Can we win our Economy?
Posted on October 1st, 2019

By Garvin Karunaratne

It is perhaps the right time to address our economic situation. We are currently deep in debt with some $ 60 billion to repay which we never can. Poverty is on the increase because 51% of the country’s income is earned by the richest 20% of the people.

In 1976 we did not have foreign debt. In 1977 our foreign debt was only $ 750 million.  At the end of 2014, the foreign debt was only $ 42.9 billion. Even in the process of servicing that debt- paying the interest due and the instalments due per year we fall further into debt because we have to borrow dollars at high interest to meet that payment. We have to face a payment of $ 16 billion in the next 4 years to service our foreign debt. We are facing a drop in exports, and an increase in imports. Let us not forget that the massive Gal Oya Development was all done with our funds. This denotes that in the early Fifties we had a sound economy.

It is necessary to understand how did we fall into this predicament in order to find a way out of this mess.

We had a sound economy, though facing some problems till 1977.  There were ups and downs, but we were self-reliant. We often ran into problems like in the mid-Seventies when Minister Kobbekaduwa in the Government of Sirimavo decided to take over all plantations over 50 acres, which crippled the private sector. Fifty acres is not an economically viable extent to run a plantation. We ourselves crippled the private sector. Then came the demise in paddy production It is a landmark achievement to become self-sufficient in paddy while implementing a rice ration scheme- an achievement never reached anywhere.. Premier Dudley devoted all his effort at increasing paddy production and he did succeed. It was unfortunate that the next Government of Premier Sirimavo  de-emphasized agriculture and instead concentrated on small industry and youth employment which had mediocre success. The Divisional Development Programme of 1971-77 provided employment to only 33,271 youths, some of them on a part-time basis. The possible success of this DDC Programme was hindered by the JVP uprising of 1971 which crippled the rural areas for some six months. All development work was at a standstill.

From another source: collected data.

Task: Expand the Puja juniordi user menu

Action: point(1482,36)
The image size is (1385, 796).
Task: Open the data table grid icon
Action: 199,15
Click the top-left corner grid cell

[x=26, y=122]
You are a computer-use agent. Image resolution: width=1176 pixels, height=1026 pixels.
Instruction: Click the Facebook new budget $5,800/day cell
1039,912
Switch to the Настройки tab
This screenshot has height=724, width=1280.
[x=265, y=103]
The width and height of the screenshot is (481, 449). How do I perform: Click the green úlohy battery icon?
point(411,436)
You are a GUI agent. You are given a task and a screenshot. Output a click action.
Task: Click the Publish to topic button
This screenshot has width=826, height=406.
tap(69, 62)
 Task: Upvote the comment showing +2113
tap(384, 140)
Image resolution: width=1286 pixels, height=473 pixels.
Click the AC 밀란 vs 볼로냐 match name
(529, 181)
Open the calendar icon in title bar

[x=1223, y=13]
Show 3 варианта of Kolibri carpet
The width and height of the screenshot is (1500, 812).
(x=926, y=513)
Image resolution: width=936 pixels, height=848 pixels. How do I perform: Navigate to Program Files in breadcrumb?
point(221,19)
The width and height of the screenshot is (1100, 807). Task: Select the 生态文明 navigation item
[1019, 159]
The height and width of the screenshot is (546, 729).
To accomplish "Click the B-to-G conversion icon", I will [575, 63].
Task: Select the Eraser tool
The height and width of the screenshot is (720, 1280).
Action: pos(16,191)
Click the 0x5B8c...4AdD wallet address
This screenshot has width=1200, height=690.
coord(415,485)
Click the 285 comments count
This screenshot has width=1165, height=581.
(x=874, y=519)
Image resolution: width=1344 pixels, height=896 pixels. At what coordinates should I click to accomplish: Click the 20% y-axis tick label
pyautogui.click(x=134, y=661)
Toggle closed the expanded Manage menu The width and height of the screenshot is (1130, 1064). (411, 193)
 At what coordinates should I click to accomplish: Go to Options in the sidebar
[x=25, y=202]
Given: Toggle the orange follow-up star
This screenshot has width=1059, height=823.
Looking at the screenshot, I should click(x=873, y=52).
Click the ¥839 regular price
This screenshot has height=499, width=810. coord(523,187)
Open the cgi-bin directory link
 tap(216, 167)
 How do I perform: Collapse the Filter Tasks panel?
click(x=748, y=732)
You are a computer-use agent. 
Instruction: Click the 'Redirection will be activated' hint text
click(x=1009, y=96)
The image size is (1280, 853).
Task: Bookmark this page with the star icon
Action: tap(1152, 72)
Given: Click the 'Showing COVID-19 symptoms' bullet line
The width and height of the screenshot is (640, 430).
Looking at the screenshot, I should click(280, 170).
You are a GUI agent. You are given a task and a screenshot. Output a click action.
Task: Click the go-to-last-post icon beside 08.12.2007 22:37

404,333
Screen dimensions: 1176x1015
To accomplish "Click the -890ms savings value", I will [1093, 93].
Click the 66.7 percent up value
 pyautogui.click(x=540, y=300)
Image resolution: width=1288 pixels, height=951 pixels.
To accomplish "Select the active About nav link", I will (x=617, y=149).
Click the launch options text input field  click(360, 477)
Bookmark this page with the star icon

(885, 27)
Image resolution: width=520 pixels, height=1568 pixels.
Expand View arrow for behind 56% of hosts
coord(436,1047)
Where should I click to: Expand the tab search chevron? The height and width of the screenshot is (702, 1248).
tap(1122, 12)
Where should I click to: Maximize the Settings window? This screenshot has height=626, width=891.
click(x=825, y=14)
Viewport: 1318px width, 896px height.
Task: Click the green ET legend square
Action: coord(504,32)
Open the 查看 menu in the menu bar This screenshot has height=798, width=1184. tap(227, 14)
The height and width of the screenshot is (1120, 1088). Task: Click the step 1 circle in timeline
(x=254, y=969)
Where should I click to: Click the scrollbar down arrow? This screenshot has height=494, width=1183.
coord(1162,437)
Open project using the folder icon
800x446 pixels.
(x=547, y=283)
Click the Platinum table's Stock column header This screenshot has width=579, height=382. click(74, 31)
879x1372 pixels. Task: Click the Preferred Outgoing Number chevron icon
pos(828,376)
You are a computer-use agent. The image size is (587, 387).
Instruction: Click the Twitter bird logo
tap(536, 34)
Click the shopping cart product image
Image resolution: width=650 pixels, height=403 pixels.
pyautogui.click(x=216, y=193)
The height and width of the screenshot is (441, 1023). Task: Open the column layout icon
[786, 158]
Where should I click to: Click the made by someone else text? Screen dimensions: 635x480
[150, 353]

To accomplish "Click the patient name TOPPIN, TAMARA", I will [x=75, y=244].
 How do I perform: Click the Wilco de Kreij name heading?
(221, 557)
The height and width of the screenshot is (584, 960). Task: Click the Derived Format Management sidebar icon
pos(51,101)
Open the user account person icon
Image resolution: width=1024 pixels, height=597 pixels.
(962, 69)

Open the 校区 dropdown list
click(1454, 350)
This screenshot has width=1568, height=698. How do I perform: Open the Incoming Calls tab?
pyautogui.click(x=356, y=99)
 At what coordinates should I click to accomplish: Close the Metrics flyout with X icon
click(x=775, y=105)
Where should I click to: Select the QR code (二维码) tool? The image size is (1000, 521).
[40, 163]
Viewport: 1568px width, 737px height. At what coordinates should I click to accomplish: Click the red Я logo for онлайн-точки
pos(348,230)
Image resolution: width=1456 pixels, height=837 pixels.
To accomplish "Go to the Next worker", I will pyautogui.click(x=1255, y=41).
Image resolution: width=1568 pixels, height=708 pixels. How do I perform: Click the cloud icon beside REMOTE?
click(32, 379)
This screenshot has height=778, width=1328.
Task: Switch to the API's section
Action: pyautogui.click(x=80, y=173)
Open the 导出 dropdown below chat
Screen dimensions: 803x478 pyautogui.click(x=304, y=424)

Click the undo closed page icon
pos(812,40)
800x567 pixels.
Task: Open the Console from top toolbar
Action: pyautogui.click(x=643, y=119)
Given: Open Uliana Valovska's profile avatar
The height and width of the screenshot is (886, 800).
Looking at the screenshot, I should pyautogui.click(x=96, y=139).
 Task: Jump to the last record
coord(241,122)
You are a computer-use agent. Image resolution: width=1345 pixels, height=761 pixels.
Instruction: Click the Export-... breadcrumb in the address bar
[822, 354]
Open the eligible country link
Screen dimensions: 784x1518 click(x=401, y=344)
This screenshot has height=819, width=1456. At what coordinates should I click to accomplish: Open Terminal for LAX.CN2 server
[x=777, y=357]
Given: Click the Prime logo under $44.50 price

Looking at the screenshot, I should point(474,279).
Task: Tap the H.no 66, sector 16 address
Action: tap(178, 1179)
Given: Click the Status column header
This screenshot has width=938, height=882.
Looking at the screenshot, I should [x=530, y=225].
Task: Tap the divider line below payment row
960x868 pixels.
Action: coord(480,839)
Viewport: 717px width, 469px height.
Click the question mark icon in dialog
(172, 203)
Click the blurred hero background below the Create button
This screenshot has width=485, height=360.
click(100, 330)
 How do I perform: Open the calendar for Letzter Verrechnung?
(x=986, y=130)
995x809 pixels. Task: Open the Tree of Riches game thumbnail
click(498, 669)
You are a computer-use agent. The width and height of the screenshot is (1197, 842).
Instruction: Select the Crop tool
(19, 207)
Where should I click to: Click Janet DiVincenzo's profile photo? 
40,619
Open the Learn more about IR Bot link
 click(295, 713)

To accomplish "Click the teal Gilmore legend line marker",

   It also happened that the socialist policies of the 1971-1977 period were not appreciated by the Superpowers who imposed sanctions on us, though very unofficially, which caused problems. Take the bread queues of 1974-1975. This was due to the USA not giving us flour under the PL480 Food Aid scheme on discounted terms, which they were giving us earlier. The Government in the period 1972 to 1976 found it an extremely difficult task to balance the foreign exchange budget due to high increases in import prices. the cost of imported rice increased from Rs.1015 to Rs. 2639 per long ton in 1974. Sugar increased from Rs. 3093 to Rs.5486 per long ton.  Flour prices increased from Rs.  1386 to Rs. 2124. per long ton.(From: How the IMF Ruined Sri Lanka: 2006)

 Britain insisted that we pay in dollars to the tea multinationals for the plantations we took over  and we paid that bill.  Despite all these price increases and payments to be made in foreign exchange, the Government was able to have a positive balance of payments of US $ 58 million  in 1976 and $ 117 million in 1977. The value of the Rupee was maintained at Rs 15.50  to the $ US in October 1977 and the foreign debt was nil in 1976 and only $ 750 million in 1977.  Though there were bread queues and shortages, these statistics speak highly of the economy of the period 1970-1977.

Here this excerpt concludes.